Ardian Behari

Personal information
- Full name: Ardian Behari
- Date of birth: 12 March 1973 (age 53)
- Place of birth: Tirana, PR Albania
- Height: 1.87 m (6 ft 1+1⁄2 in)
- Position: Defender

Senior career*
- Years: Team / Apps / (Gls)
- 1991–2000: Flamurtari / 65 / (4)
- 2000–2004: Partizani / 70 / (1)
- 2004–2005: Tirana / 15 / (0)
- 2005–2007: Flamurtari / 19 / (0)

International career
- 1996: Albania^{[citation needed]} / 1 / (0)

Managerial career
- 2018: Flamurtari

= Ardian Behari =

Albanian footballer

Ardian "Ardi" Behari (born 12 March 1973) is a former Albanian football player.

==Club career==
He last played for Flamurtari Vlore in the Albanian Superliga.

==International career==
He was part of the Albania National Team in 1996 and earned 1 cap in a friendly against Bosnia and Herzegovina in Zenica in April 1996.

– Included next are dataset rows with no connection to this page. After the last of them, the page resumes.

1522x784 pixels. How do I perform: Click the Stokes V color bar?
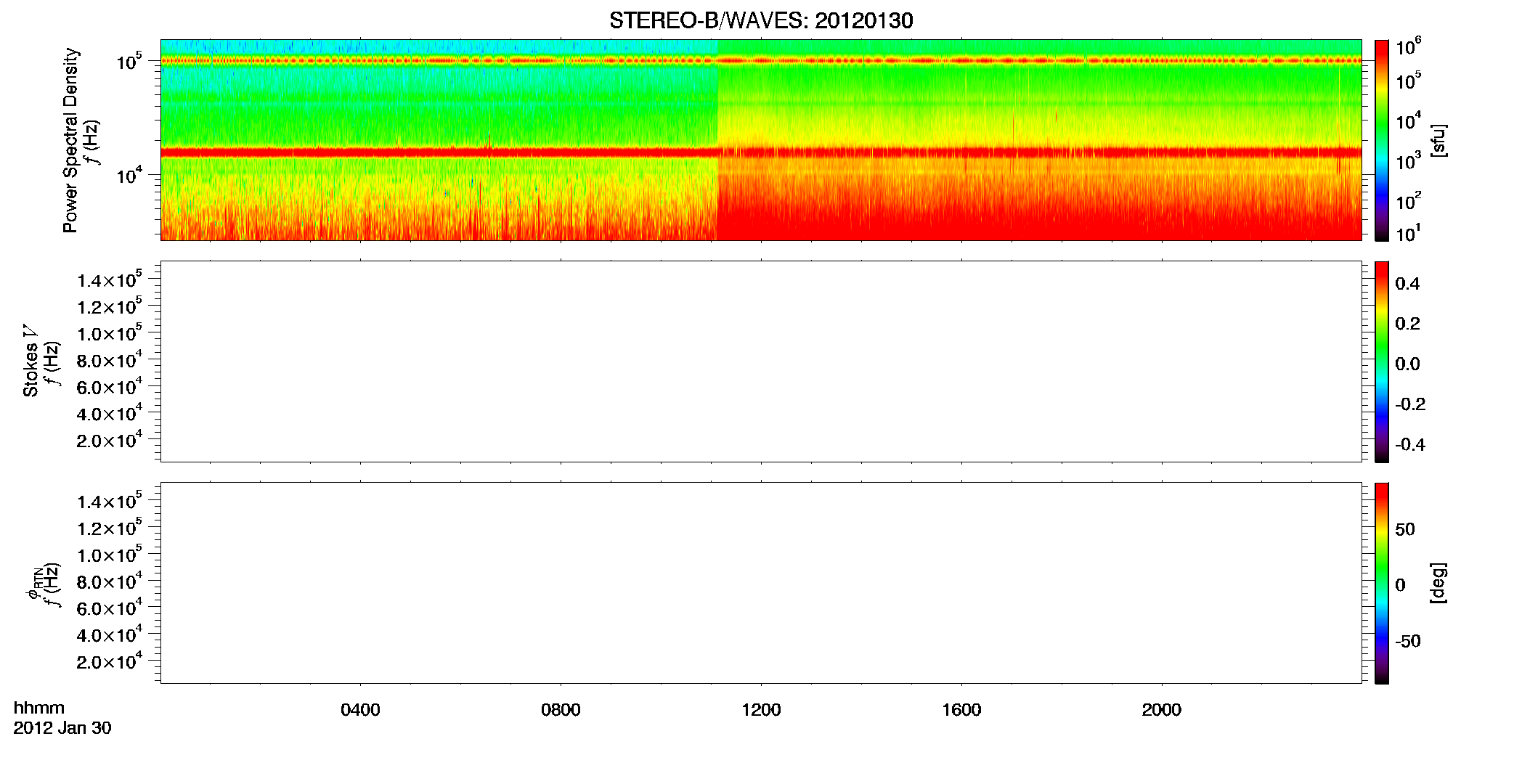point(1381,362)
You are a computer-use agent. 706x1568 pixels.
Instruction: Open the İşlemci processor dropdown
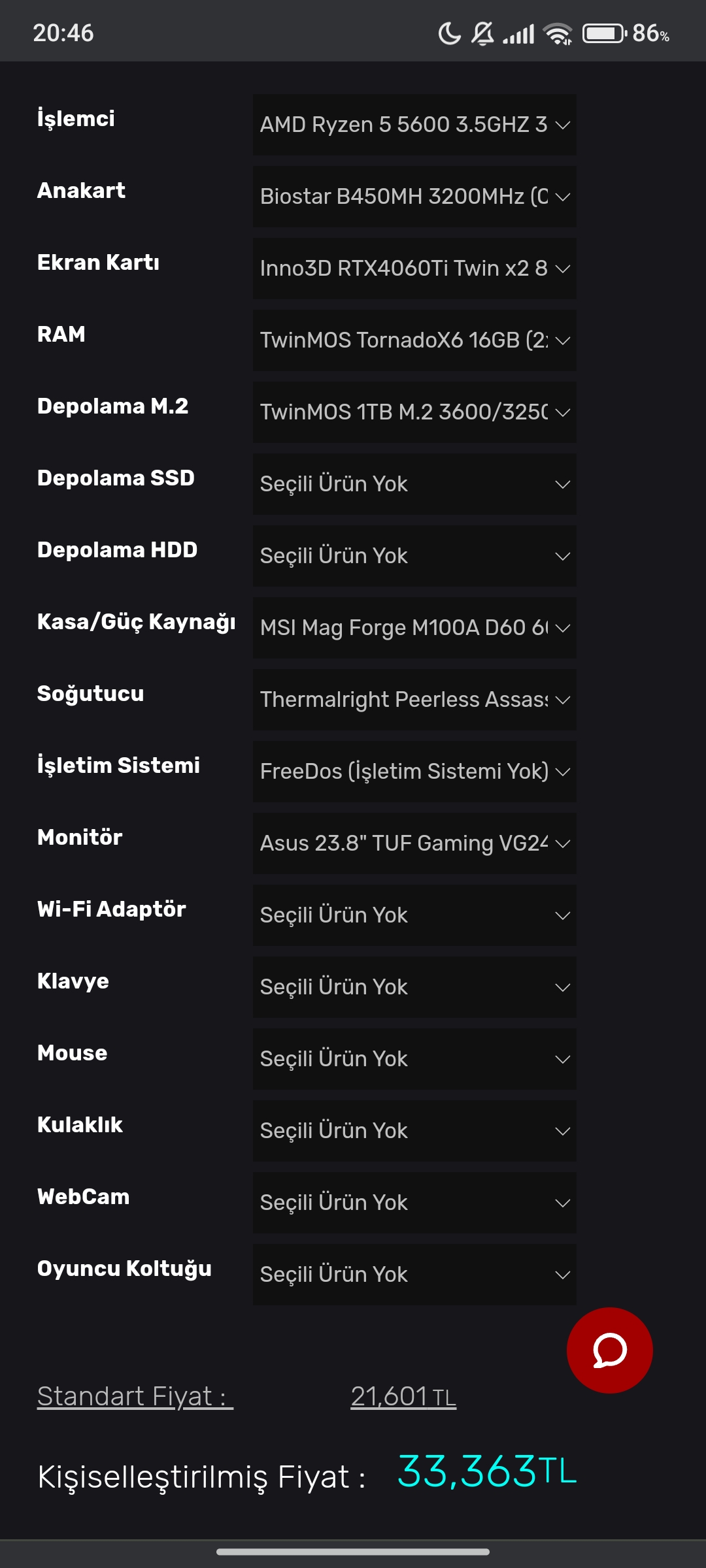pyautogui.click(x=414, y=125)
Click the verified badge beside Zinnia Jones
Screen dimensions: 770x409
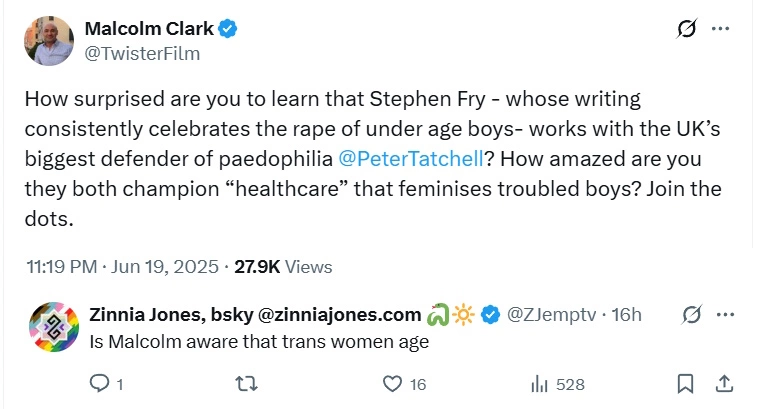coord(490,315)
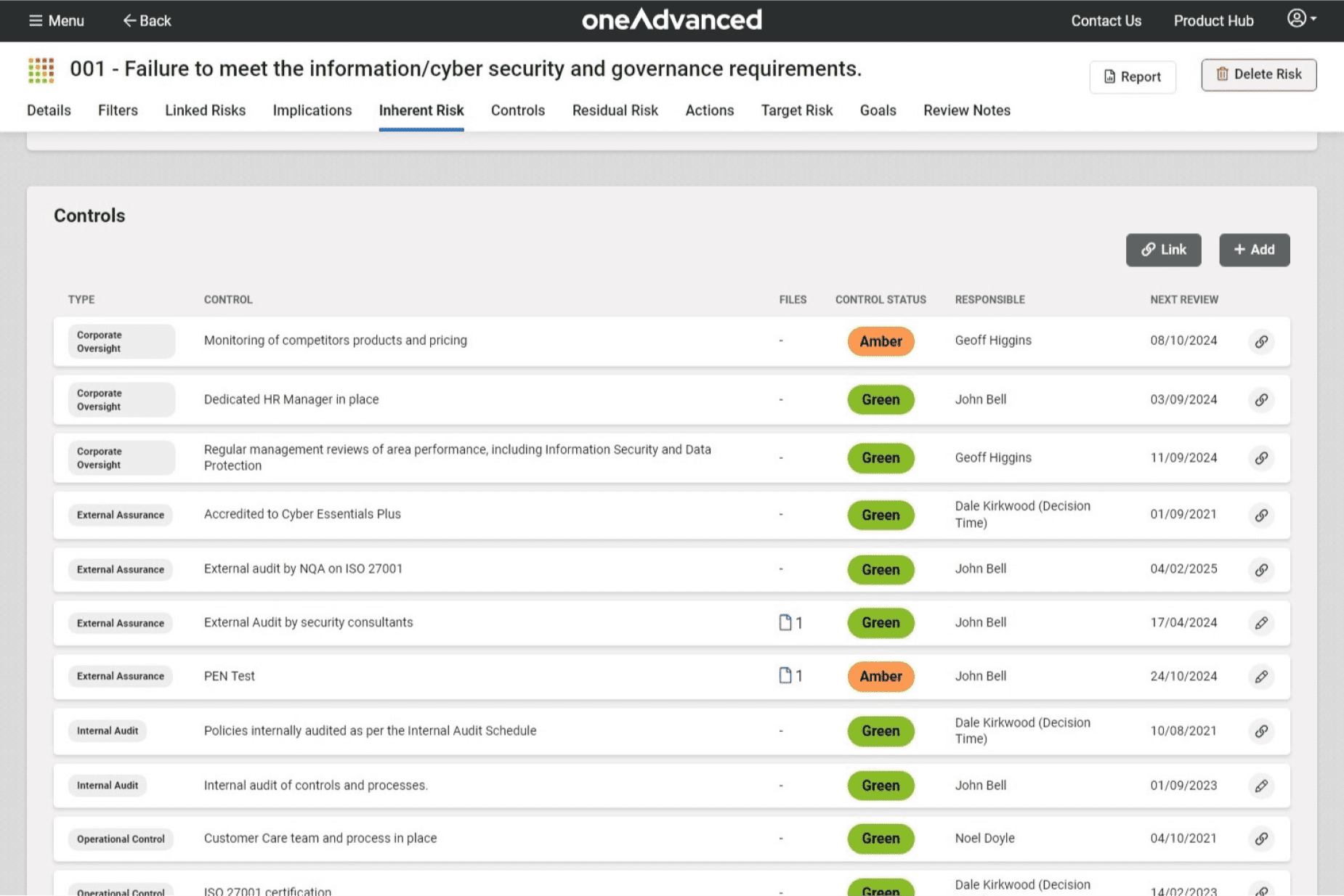Generate a Report
1344x896 pixels.
[x=1132, y=77]
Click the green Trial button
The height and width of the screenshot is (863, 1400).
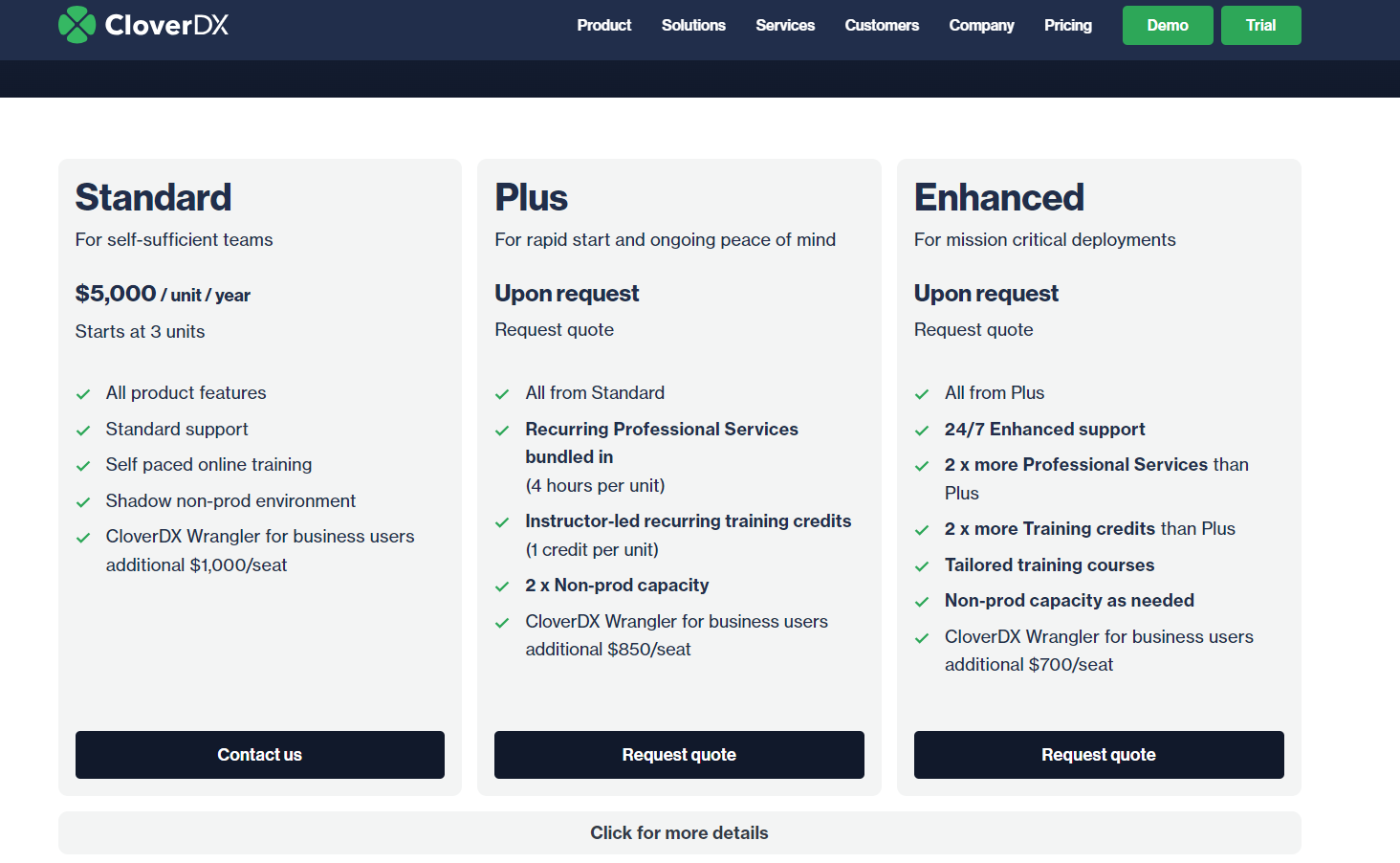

He has been coach of Flamurtari Vlore youth team and was put in charge of the first team in April 2018 to see out the remainder of the 2017–18 season. After becoming chief scout, he is now director of the education section of the Albanian Football Federation in March 2026.

==Personal life==
In October 2016, Behari was arrested for his involvement in a car accident which took the life of a 74-year old.